SDS-PAGE was performed as previously described [58]. Both whole brain lysates and synaptosomal fraction were subjected to electrophoresis and transferred onto PVDF membranes, respectively. Non-specific binding sites were blocked with 5% non-fat dry milk for 1 h, followed by incubation with primary antibodies overnight at 4 °C. After 2 h of incubation with horseradish peroxidase-conjugated secondary antibodies (DAKO, Glostrup, Denmark), the band signal intensity was subsequently visualized using the chemiluminescence substrate (Advansta, San Jose, CA, USA). All immunoblots were normalized for gel loading with β-actin, GAPDH, or α-tubulin antibodies. The intensities of chemiluminescent bands were measured using Image-J software (National Institutes of Health, Bethesda, MD, USA). The levels of different kinases were presented as the ratio of phosphokinase to total kinase, after being normalized by the internal control.

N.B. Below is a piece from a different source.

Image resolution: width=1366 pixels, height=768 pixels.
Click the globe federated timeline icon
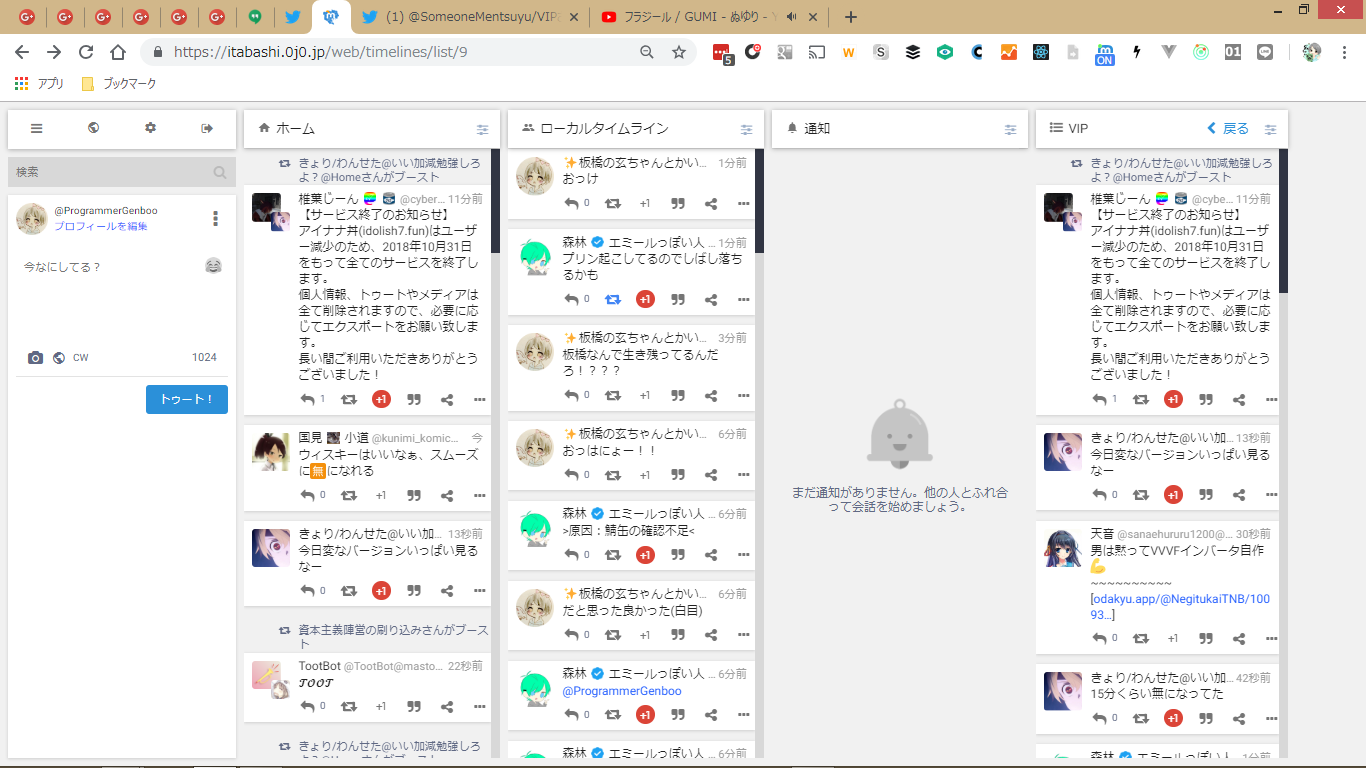tap(94, 128)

4.7. Immunofluorescence Staining

After CO2 asphyxiation, mice were perfused with cold 0.9% saline and the right hemispheres were immediately fixed with cold 4% paraformaldehyde in phosphate buffer (PB: 0.1 M, pH 7.4). Brain tissues were fixed in 4% paraformaldehyde for 72 h, and 20 µm-thick frozen sections were made. Sections were treated with 0.01 M citrate buffer (pH 6.0) with 0.1% Tween 20 at 90 °C for 15 min for antigen retrieval. After blocking with 10% normal goat serum for 2 h at room temperature, sections were incubated with primary antibody (VGLUT1, 1:200; Merck, Kenilworth, NJ, USA) at 4 °C overnight. Sections were then incubated with secondary antibody conjugated with Alexa 568 (1:400; Thermofisher Scientific, Waltham, MA, USA) for 2 h at room temperature. Slides were observed under a laser-scanning confocal fluorescent microscope (Carl Zeiss LSM 880, Oberkochen, Germany), equipped with ZEN light software. Z-stack images were acquired and analyzed using Image-J software (Version 1.53i, U. S. National Institutes of Health, Bethesda, MD, USA). All quantitative analyses were performed on at least four images acquired from at least four serial sections per animal from at least two independent experiments.

4.8. TUNEL Assay

Apoptosis was detected using the TdT-mediated dUTP nick-end labeling (TUNEL) assay (Roche, Indianapolis, IN, USA), which labels the cut ends of DNA fragments in the nuclei of apoptotic cells. The counterstaining was performed with 5 μM DAPI (Sigma-Aldrich, St. Louis, MO, USA). Quantification of apoptosis in terms of TUNEL intensities and morphology was performed in 3–5 hippocampal and frontal cortical sections.

4.9. Statistical Analysis

Normality of the data and homogeneity of group variances were assessed using the D’Agostino–Pearson omnibus normality test, the Shapiro–Wilk normality test, and the Kolmogorov–Smirnov test, respectively. After assuming that normality was not met, the non-parametric test was employed. Data were analyzed using an unpaired two-tailed t test, with the statistic software GraphPad Prism (Graph Pad Software Inc., La Jolla, CA, USA). Data were presented as the mean ± standard error of the mean (SEM). Statistical significance was determined when p ≤ 0.05.

5. Conclusions

In conclusion, sevoflurane exacerbated cognitive dysfunction in the mice with pre-existing neuropathology, but with minimal impact on wild-type mice. This dysfunction was accompanied by the modulation of NMDA receptors, synaptic vesicles proteins, MAPK signaling, and subsequent neuronal apoptosis. Our results add to in vivo evidence supporting the differential impact of sevoflurane on cognition, which depends on the pre-existing neuropathology background. Since other risk factors such as metabolic disorder also gain more focus in anesthesia-induced cognitive decline, our findings together can alert physicians to focus on the preoperative assessment and choice of drugs. In addition, our results indicate the potential involvement of glutamate homeostasis in the current model. Further therapeutic strategies with potential translational value, such as enhancing glutamate transportation or blocking glutamate excitotoxicity, could also be examined.